Supplied data —

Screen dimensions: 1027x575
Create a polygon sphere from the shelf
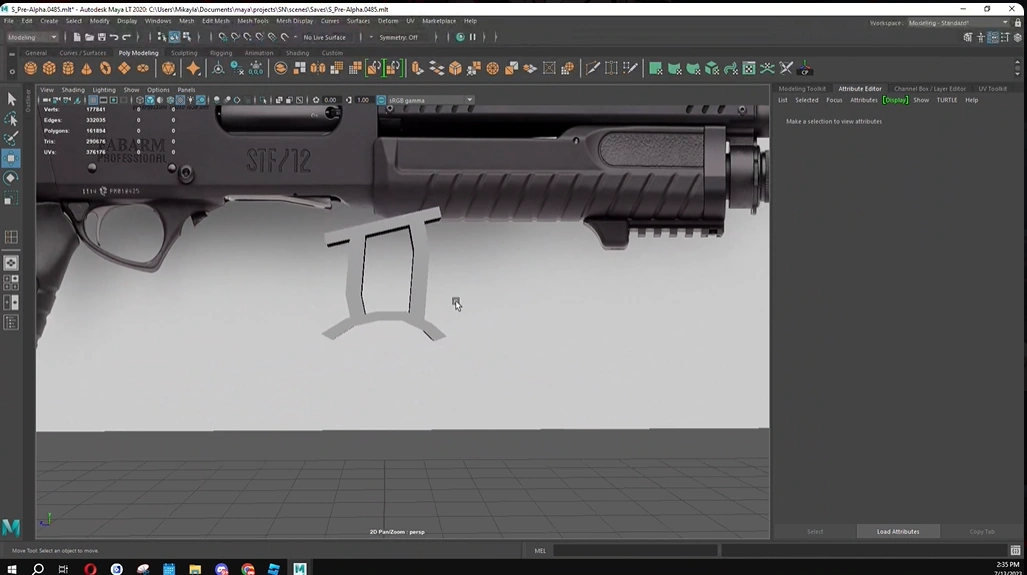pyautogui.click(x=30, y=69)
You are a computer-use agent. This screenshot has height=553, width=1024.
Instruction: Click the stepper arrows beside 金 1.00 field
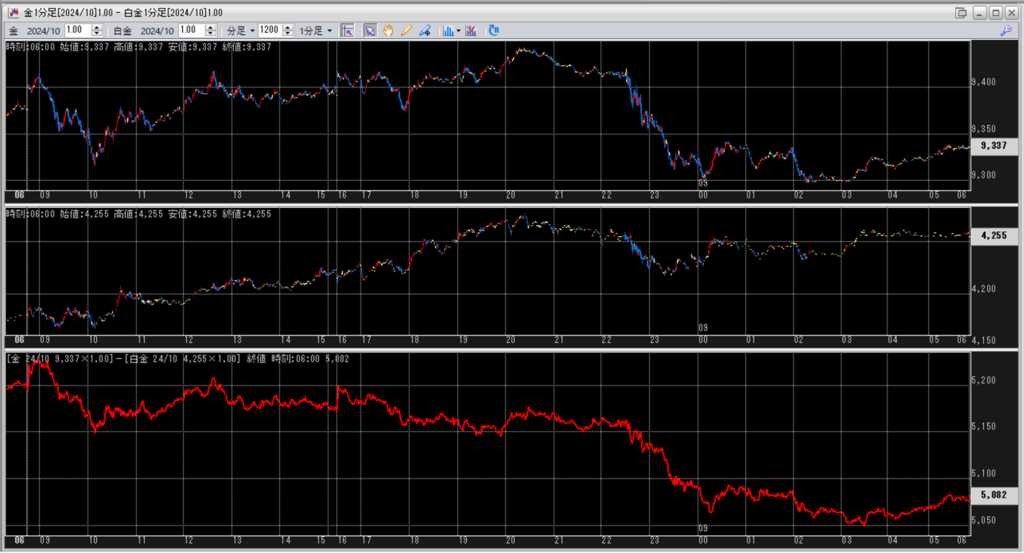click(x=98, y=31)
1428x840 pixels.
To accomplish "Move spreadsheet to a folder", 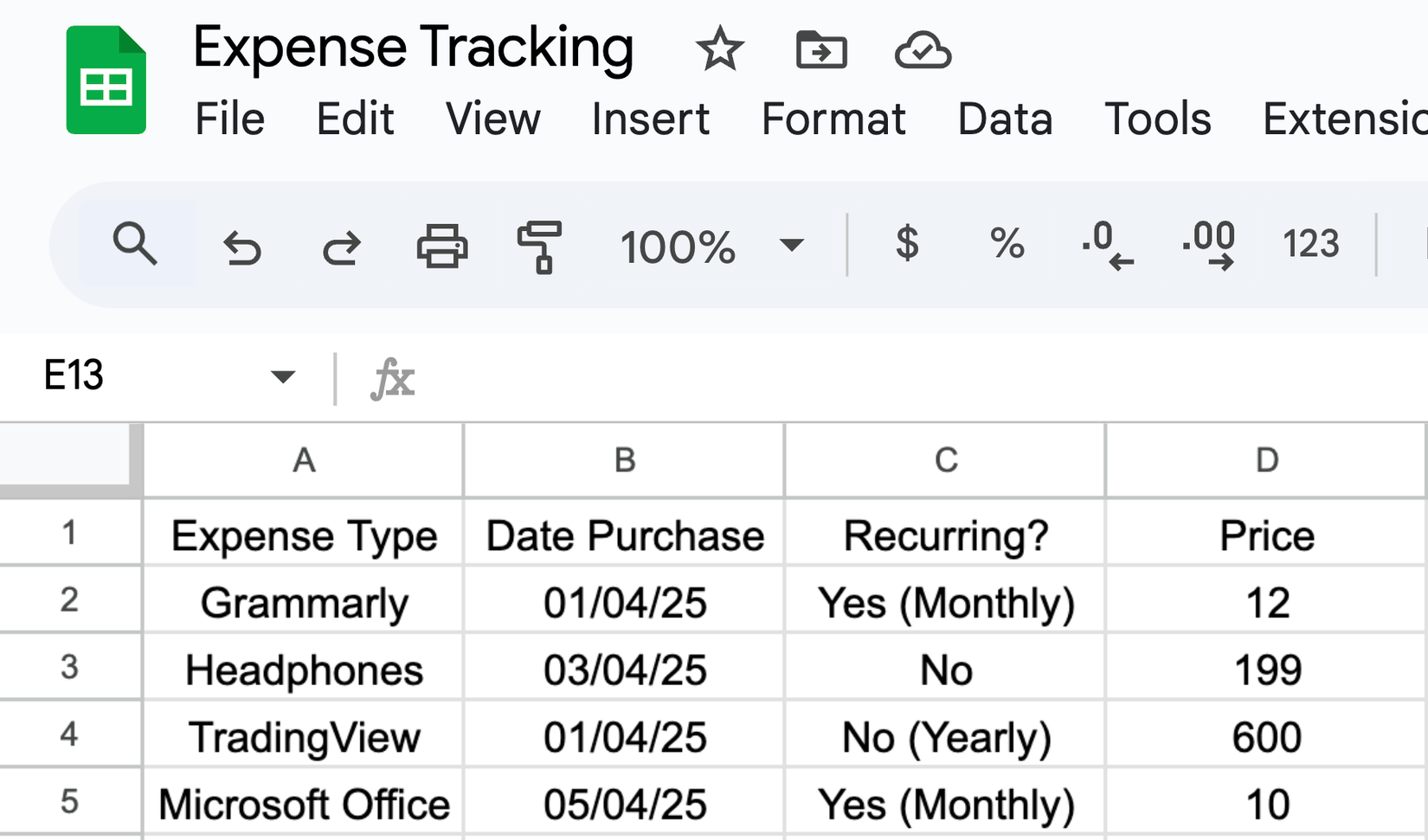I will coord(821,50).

Problem to solve —
Write out the entries above word for word, covering the stretch from the start through the line that contains "click(x=98, y=31)", and leave the pictures out of your answer.

Answer to the problem —
Screen dimensions: 1027x575
Create a polygon sphere from the shelf
pyautogui.click(x=30, y=69)
You are a computer-use agent. This screenshot has height=553, width=1024.
Instruction: Click the stepper arrows beside 金 1.00 field
click(x=98, y=31)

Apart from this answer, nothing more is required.